Tree Friends, White Waking Moon, Day 6

I have made many new friends going on my daily walk.  Most of them are tree people.

In the fall when I began, it was the Hawthorn people who caught most of my attention, with their bright red berries adorning their branches.  These weren’t located conveniently for me to spend time communing with them, so I have not yet caught their song.  But I have been hearing the songs of others.

In the depths of midwinter it was Oak who caught my attention, holding onto its dead leaves through its winter’s rest as it does, and shaking like a shaman’s rattle in the winds.  I stood beneath them and let their shaking resonate around me, through me, and heard its Oak Song.  Oak sings of realignment with the worlds, calling and gathering back together fragmented parts of the self with its many leaves, drawing them in like magnets, and dropping them back into their right places.  Then its song resonates through the inner Three Cauldrons noted in Irish lore, the Cauldron of Warming which is our seat of vitality, the Cauldron of Vocation which is our heart’s true expressions, and the Cauldron of Knowledge, our connection to the wisdom of the starry realm.  Oak’s song resonates linearly through these spaces, bringing them into harmony with each other, rooting one firmly into the earth, stretching one up to the skies, and filling one’s heart/trunk with a steady light.

After midwinter passed, I began to notice Hazel.  Her catkins began appearing shortly after the solstice, and have slowly lengthened and opened up over the last month.  Her leaf buds have gradually swelled on her branches, and today I noted small red tips at the ends of the buds, signs of spring’s leafing out to come.  Hazel is connected to the watery realm, like the Well of Wisdom in Irish lore, and Her song resonates in the heart center, like a pebble dropped in a quiet pond, its ripples sailing out to the edges.  She sings of heart healing from emotional waves, bringing a balm to stormy feelings, soothing, calming, and supporting.  Her song feels like a big warm hug.  I am daily watching Her bring news of Springtime.

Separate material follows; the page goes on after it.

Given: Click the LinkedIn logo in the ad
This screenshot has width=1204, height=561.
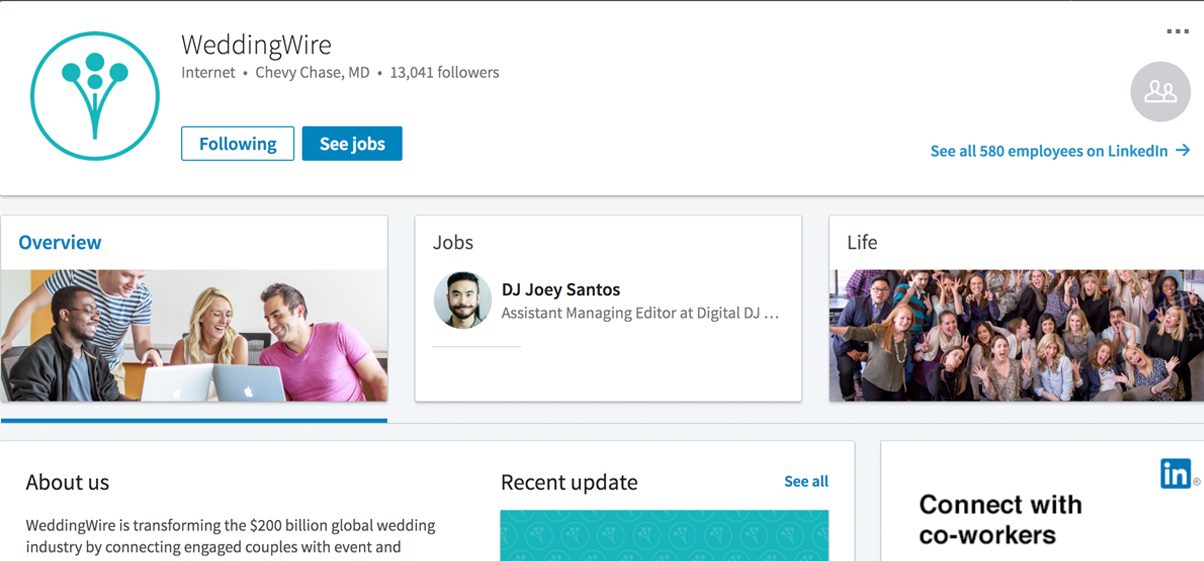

Shortly after, during the local wind storms, I began hearing the song of Douglas Fir.  While most of the deciduous trees are leafless and sleeping this time of year, and quiet in the winds, the evergreens like Dougie channel the voice of the wind in big, booming gusts, often low enough to not be properly heard over the higher shooshing of the deciduous leaves, but winter is their season to command attention.  Dougie’s branches lash to and fro, sweeping the air, and dispersing its oils like incense.  Dougie’s song is full of vitality, very energetic- He says to me his song is for motivating, stimulating, getting what is stuck moving again, like the sap running down His trunk.  These blockages could be emotional, mental, spiritual, or physical.  His song shakes the system up, breaking up stagnation, and getting energy running again.  And interestingly, Dougie sang to me two songs- one for clearing up the blockages, and the next one for bringing Light into the opened-up spaces.  This song is like a brisk dance followed by basking in sunlight!  It was quite invigorating, especially on a chilly winter morning!  Dougie is the iconic tree of these lands here on the northwest coast.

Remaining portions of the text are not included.